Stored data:
⟨

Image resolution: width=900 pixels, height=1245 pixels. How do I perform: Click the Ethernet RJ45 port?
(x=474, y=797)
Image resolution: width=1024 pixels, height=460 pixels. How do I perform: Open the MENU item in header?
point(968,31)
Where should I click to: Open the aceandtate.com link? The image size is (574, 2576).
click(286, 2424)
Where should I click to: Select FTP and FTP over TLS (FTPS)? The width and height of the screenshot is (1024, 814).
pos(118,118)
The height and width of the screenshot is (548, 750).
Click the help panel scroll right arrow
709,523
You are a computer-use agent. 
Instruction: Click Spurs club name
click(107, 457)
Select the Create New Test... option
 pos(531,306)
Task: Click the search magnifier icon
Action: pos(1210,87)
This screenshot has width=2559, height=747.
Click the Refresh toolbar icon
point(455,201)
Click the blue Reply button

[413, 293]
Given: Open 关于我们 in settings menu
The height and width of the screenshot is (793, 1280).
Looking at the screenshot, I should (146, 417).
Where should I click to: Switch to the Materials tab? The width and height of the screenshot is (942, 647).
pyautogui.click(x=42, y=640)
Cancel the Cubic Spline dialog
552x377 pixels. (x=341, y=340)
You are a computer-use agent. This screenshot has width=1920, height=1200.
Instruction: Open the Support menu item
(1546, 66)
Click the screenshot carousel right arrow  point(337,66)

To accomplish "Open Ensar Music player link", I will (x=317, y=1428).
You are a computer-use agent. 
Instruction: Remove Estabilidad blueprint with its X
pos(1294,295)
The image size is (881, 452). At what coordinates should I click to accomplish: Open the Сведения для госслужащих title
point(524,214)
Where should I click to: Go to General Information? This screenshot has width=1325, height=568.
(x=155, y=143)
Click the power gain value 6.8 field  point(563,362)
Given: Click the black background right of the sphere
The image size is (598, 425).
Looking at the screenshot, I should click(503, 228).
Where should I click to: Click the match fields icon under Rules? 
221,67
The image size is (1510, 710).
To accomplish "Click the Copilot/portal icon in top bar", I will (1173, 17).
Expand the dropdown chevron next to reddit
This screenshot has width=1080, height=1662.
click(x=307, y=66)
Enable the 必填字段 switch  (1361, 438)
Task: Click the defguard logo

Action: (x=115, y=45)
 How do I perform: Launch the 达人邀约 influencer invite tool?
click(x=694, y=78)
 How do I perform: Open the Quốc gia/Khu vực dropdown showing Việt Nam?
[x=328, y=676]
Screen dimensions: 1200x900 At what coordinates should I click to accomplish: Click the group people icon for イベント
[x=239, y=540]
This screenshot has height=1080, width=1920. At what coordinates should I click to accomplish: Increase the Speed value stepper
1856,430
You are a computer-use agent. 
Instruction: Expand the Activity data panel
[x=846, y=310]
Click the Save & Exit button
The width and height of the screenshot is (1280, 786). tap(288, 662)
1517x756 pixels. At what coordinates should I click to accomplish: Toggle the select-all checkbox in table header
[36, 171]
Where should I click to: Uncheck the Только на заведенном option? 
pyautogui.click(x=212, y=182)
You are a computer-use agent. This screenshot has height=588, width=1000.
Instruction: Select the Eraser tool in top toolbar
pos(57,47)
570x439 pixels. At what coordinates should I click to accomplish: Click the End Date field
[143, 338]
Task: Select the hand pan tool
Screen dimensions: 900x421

⟩

Given task: Rewrite all of the data above, swapping "computer-use agent" for "screen assistant" everywhere it occurs and changing nothing else.

Result of this exercise:
Image resolution: width=900 pixels, height=1245 pixels. How do I perform: Click the Ethernet RJ45 port?
(x=474, y=797)
Image resolution: width=1024 pixels, height=460 pixels. How do I perform: Open the MENU item in header?
point(968,31)
Where should I click to: Open the aceandtate.com link? The image size is (574, 2576).
click(286, 2424)
Where should I click to: Select FTP and FTP over TLS (FTPS)? The width and height of the screenshot is (1024, 814).
pos(118,118)
The height and width of the screenshot is (548, 750).
Click the help panel scroll right arrow
709,523
You are a screen assistant. 
Instruction: Click Spurs club name
click(107, 457)
Select the Create New Test... option
 pos(531,306)
Task: Click the search magnifier icon
Action: pos(1210,87)
This screenshot has width=2559, height=747.
Click the Refresh toolbar icon
point(455,201)
Click the blue Reply button

[413, 293]
Given: Open 关于我们 in settings menu
The height and width of the screenshot is (793, 1280).
Looking at the screenshot, I should (146, 417).
Where should I click to: Switch to the Materials tab? The width and height of the screenshot is (942, 647).
pyautogui.click(x=42, y=640)
Cancel the Cubic Spline dialog
552x377 pixels. (x=341, y=340)
You are a screen assistant. This screenshot has width=1920, height=1200.
Instruction: Open the Support menu item
(1546, 66)
Click the screenshot carousel right arrow  point(337,66)

To accomplish "Open Ensar Music player link", I will (x=317, y=1428).
You are a screen assistant. 
Instruction: Remove Estabilidad blueprint with its X
pos(1294,295)
The image size is (881, 452). At what coordinates should I click to accomplish: Open the Сведения для госслужащих title
point(524,214)
Where should I click to: Go to General Information? This screenshot has width=1325, height=568.
(x=155, y=143)
Click the power gain value 6.8 field  point(563,362)
Given: Click the black background right of the sphere
The image size is (598, 425).
Looking at the screenshot, I should click(503, 228).
Where should I click to: Click the match fields icon under Rules? 
221,67
The image size is (1510, 710).
To accomplish "Click the Copilot/portal icon in top bar", I will (1173, 17).
Expand the dropdown chevron next to reddit
This screenshot has width=1080, height=1662.
click(x=307, y=66)
Enable the 必填字段 switch  (1361, 438)
Task: Click the defguard logo

Action: (x=115, y=45)
 How do I perform: Launch the 达人邀约 influencer invite tool?
click(x=694, y=78)
 How do I perform: Open the Quốc gia/Khu vực dropdown showing Việt Nam?
[x=328, y=676]
Screen dimensions: 1200x900 At what coordinates should I click to accomplish: Click the group people icon for イベント
[x=239, y=540]
This screenshot has height=1080, width=1920. At what coordinates should I click to accomplish: Increase the Speed value stepper
1856,430
You are a screen assistant. 
Instruction: Expand the Activity data panel
[x=846, y=310]
Click the Save & Exit button
The width and height of the screenshot is (1280, 786). tap(288, 662)
1517x756 pixels. At what coordinates should I click to accomplish: Toggle the select-all checkbox in table header
[36, 171]
Where should I click to: Uncheck the Только на заведенном option? 
pyautogui.click(x=212, y=182)
You are a screen assistant. This screenshot has height=588, width=1000.
Instruction: Select the Eraser tool in top toolbar
pos(57,47)
570x439 pixels. At what coordinates should I click to accomplish: Click the End Date field
[143, 338]
Task: Select the hand pan tool
Screen dimensions: 900x421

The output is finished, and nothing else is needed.